Extracted records:
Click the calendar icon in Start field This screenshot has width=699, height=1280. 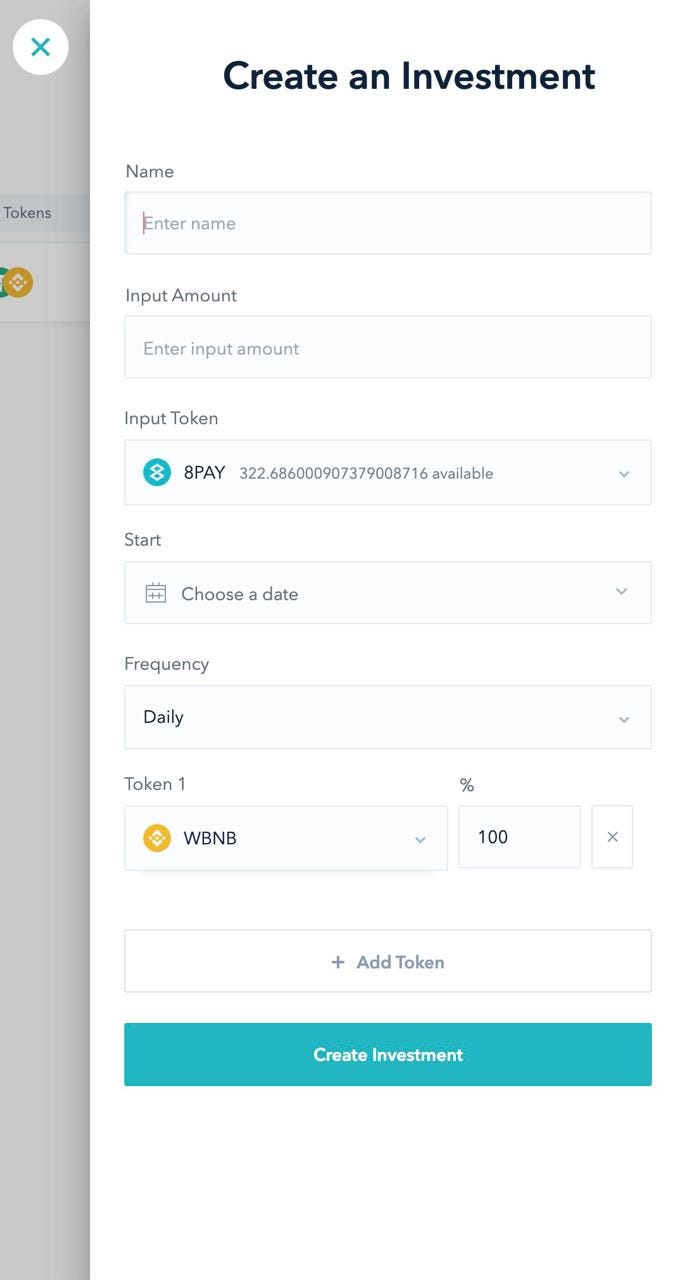pos(155,593)
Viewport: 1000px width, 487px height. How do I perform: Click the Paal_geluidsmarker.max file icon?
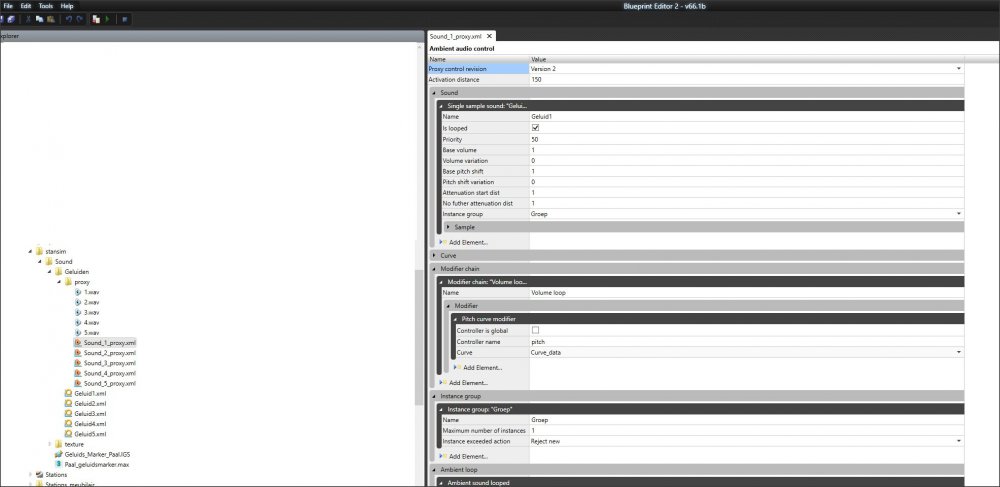[x=57, y=464]
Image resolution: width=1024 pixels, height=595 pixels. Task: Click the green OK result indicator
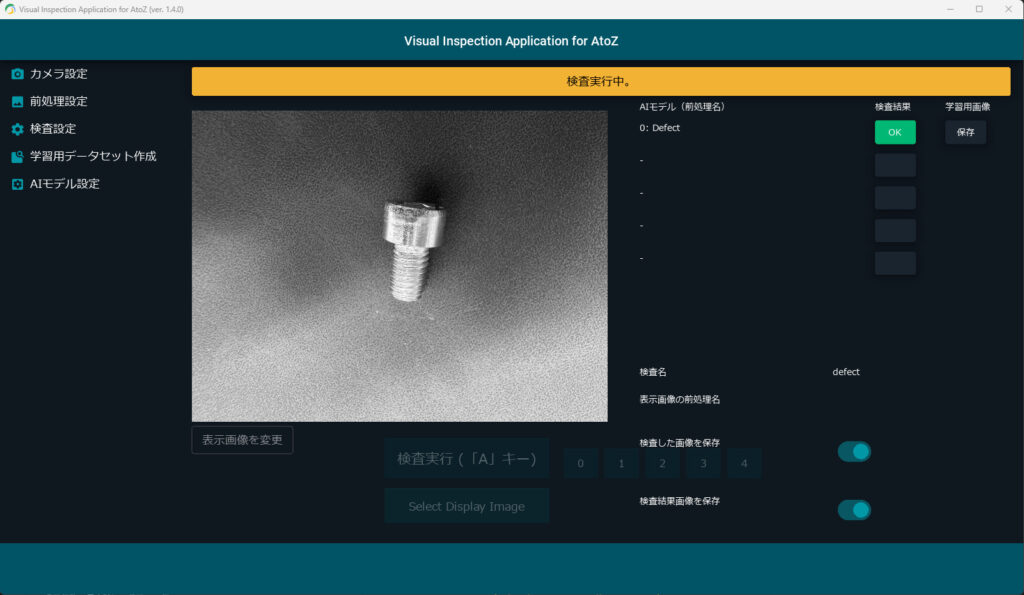pyautogui.click(x=895, y=132)
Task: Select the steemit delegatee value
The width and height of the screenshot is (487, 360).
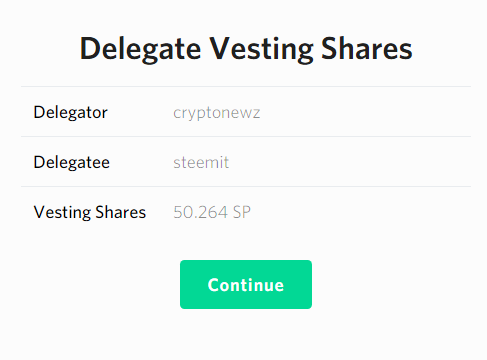Action: (201, 162)
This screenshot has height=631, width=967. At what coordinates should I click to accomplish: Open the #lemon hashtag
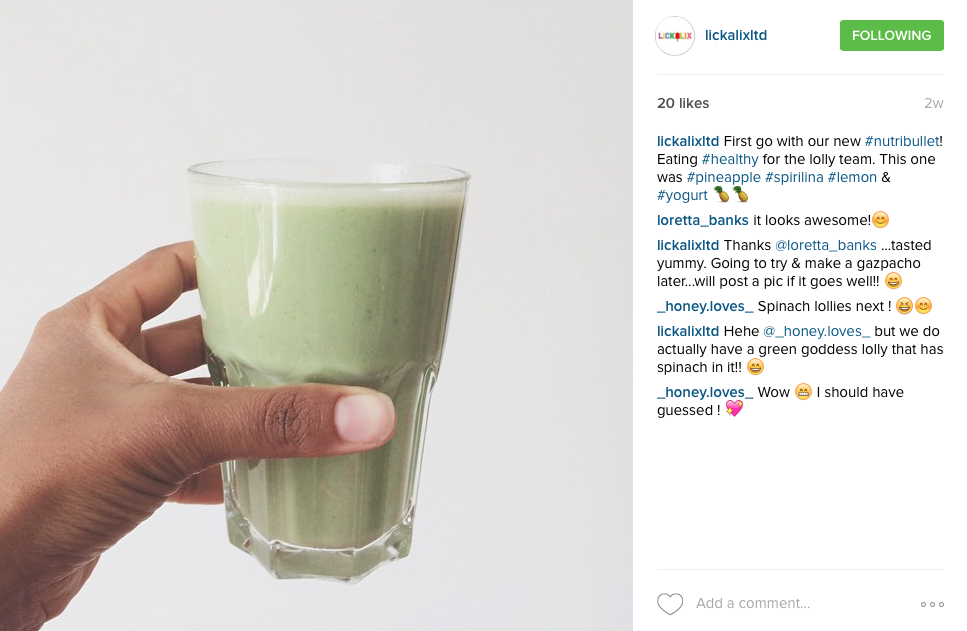(x=852, y=177)
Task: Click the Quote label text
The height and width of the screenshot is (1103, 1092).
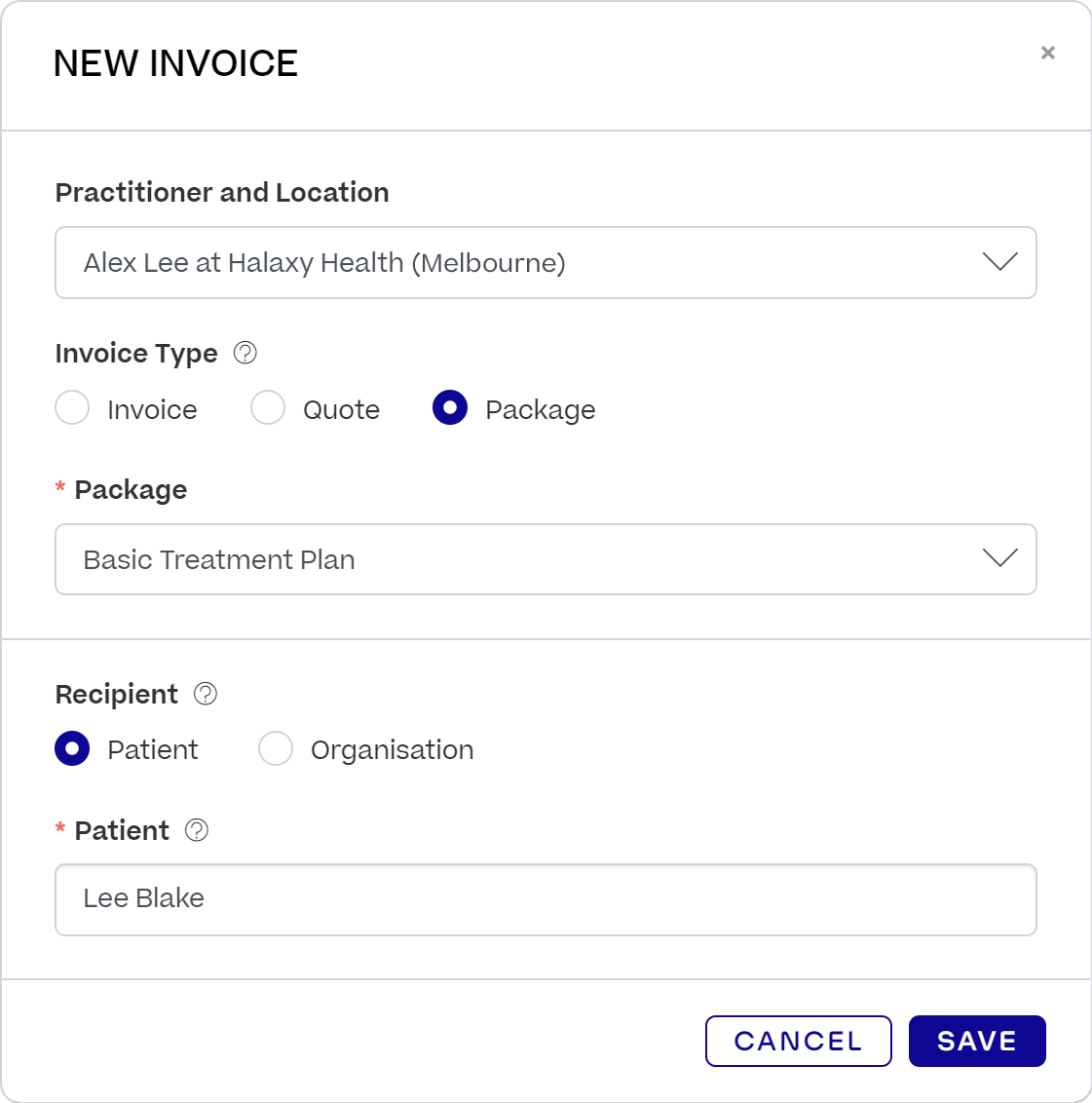Action: pyautogui.click(x=341, y=410)
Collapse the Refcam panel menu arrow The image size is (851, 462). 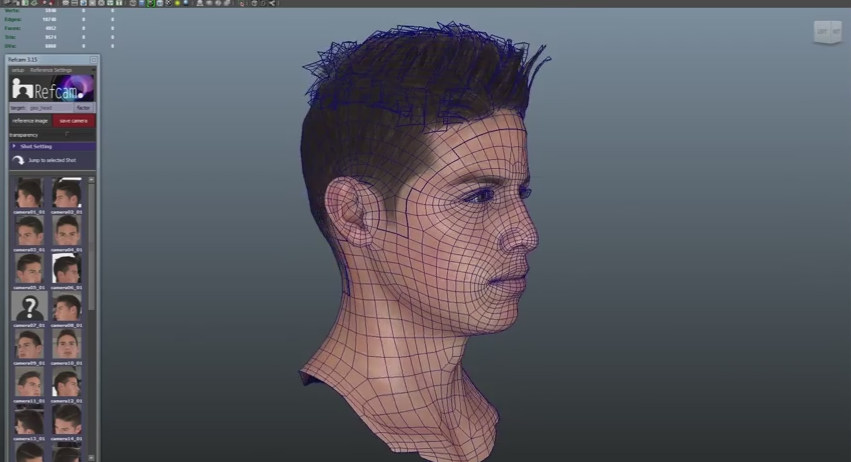pos(93,70)
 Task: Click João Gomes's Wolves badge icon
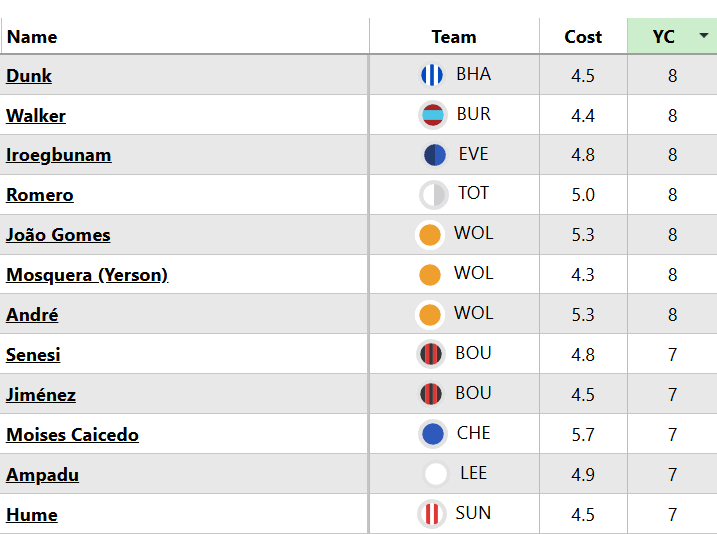[x=430, y=235]
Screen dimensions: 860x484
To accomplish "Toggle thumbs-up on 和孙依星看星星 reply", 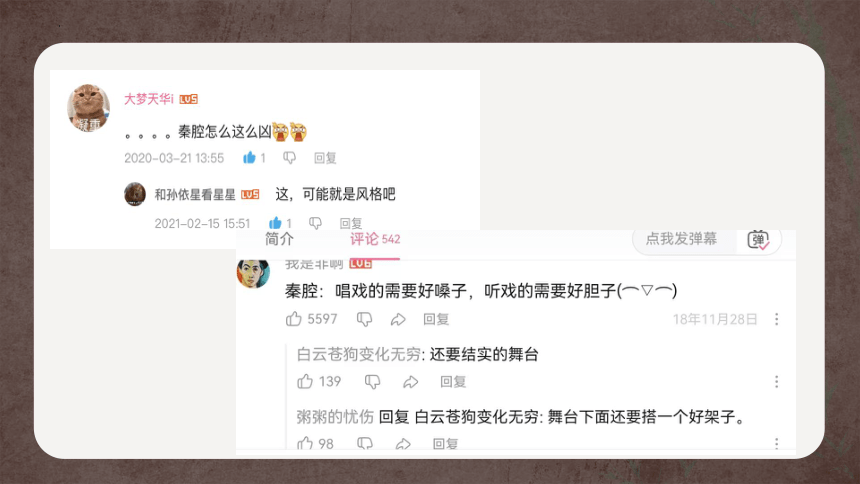I will 275,223.
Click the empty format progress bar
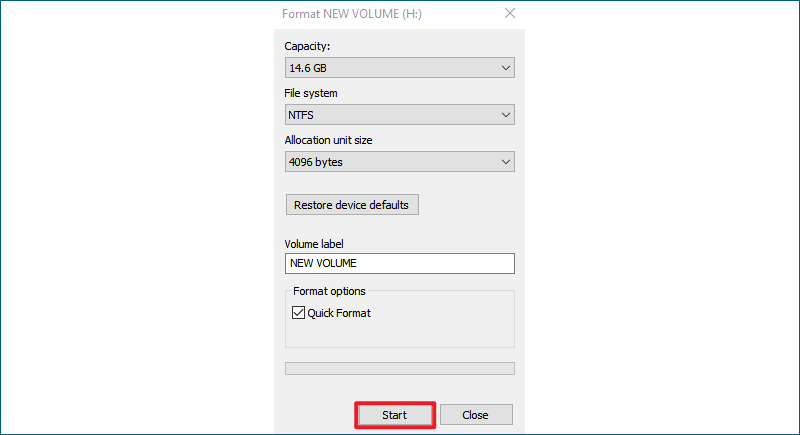This screenshot has width=800, height=435. point(399,368)
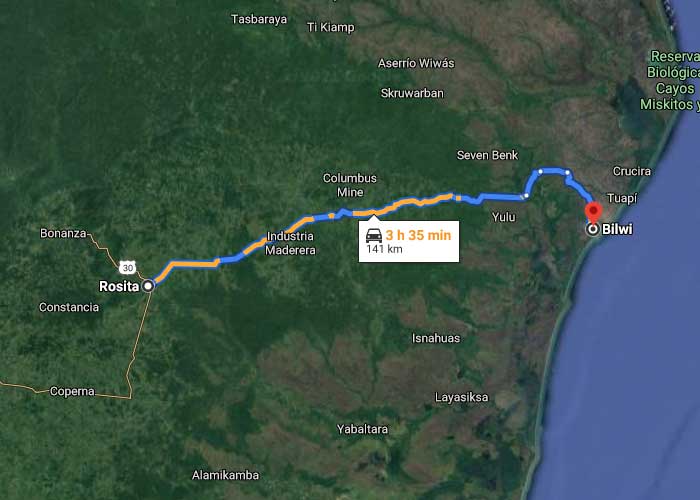Click the red destination pin at Bilwi
Screen dimensions: 700x500
(x=593, y=211)

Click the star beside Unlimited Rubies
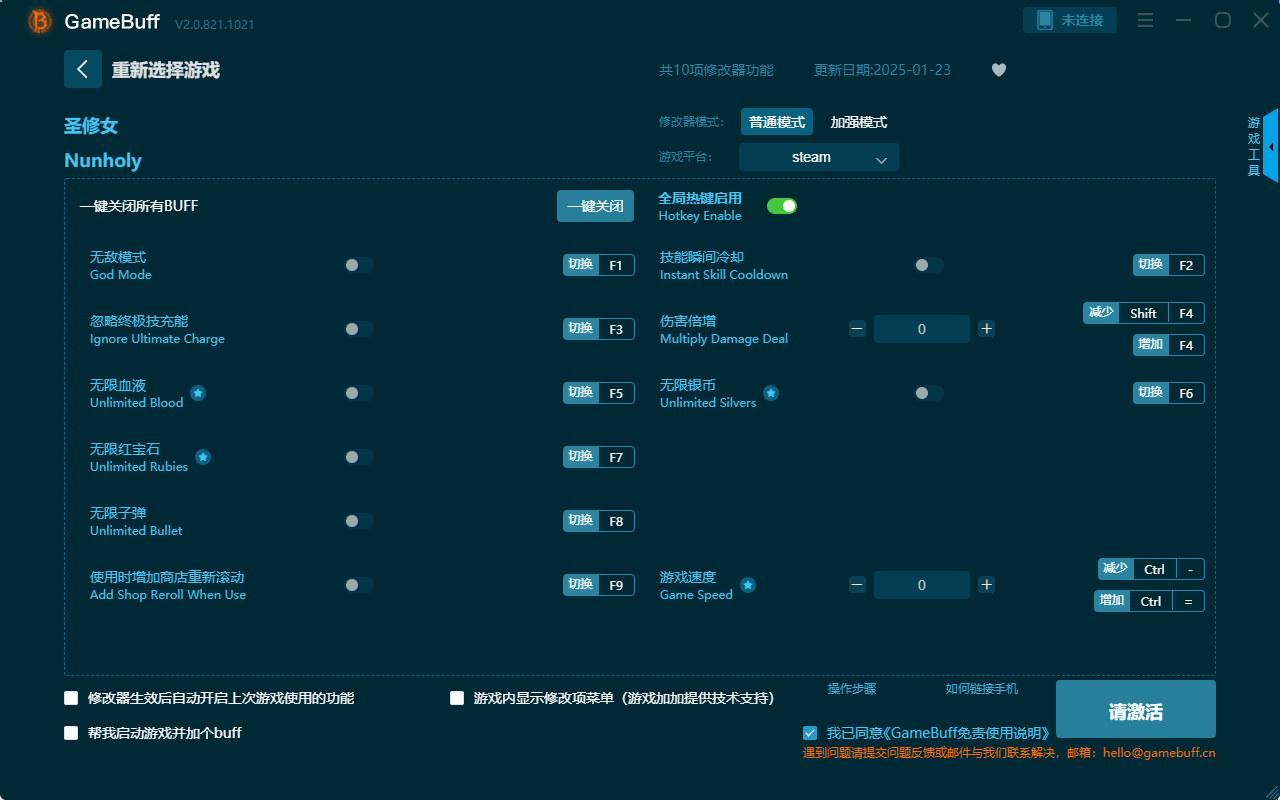pos(203,457)
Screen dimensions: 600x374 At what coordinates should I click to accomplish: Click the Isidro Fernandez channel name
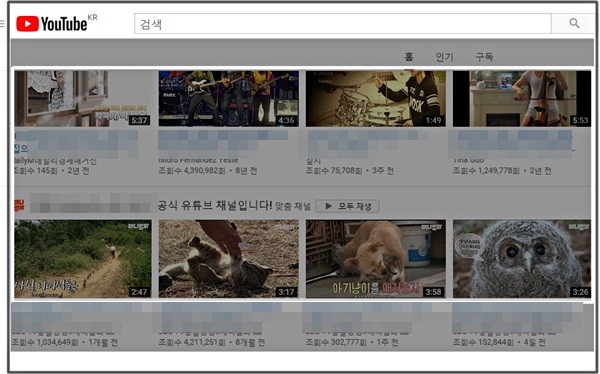(198, 160)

__Work to complete__. What do the lines above say from the line containing "Click the star beside Unlimited Rubies" through the last line? Quote them exactly, both ends included, and leave out the pictures.

__Solution for this exercise__.
Click the star beside Unlimited Rubies
pos(203,457)
Screen dimensions: 600x374 At what coordinates should I click to accomplish: Click the Isidro Fernandez channel name
(198, 160)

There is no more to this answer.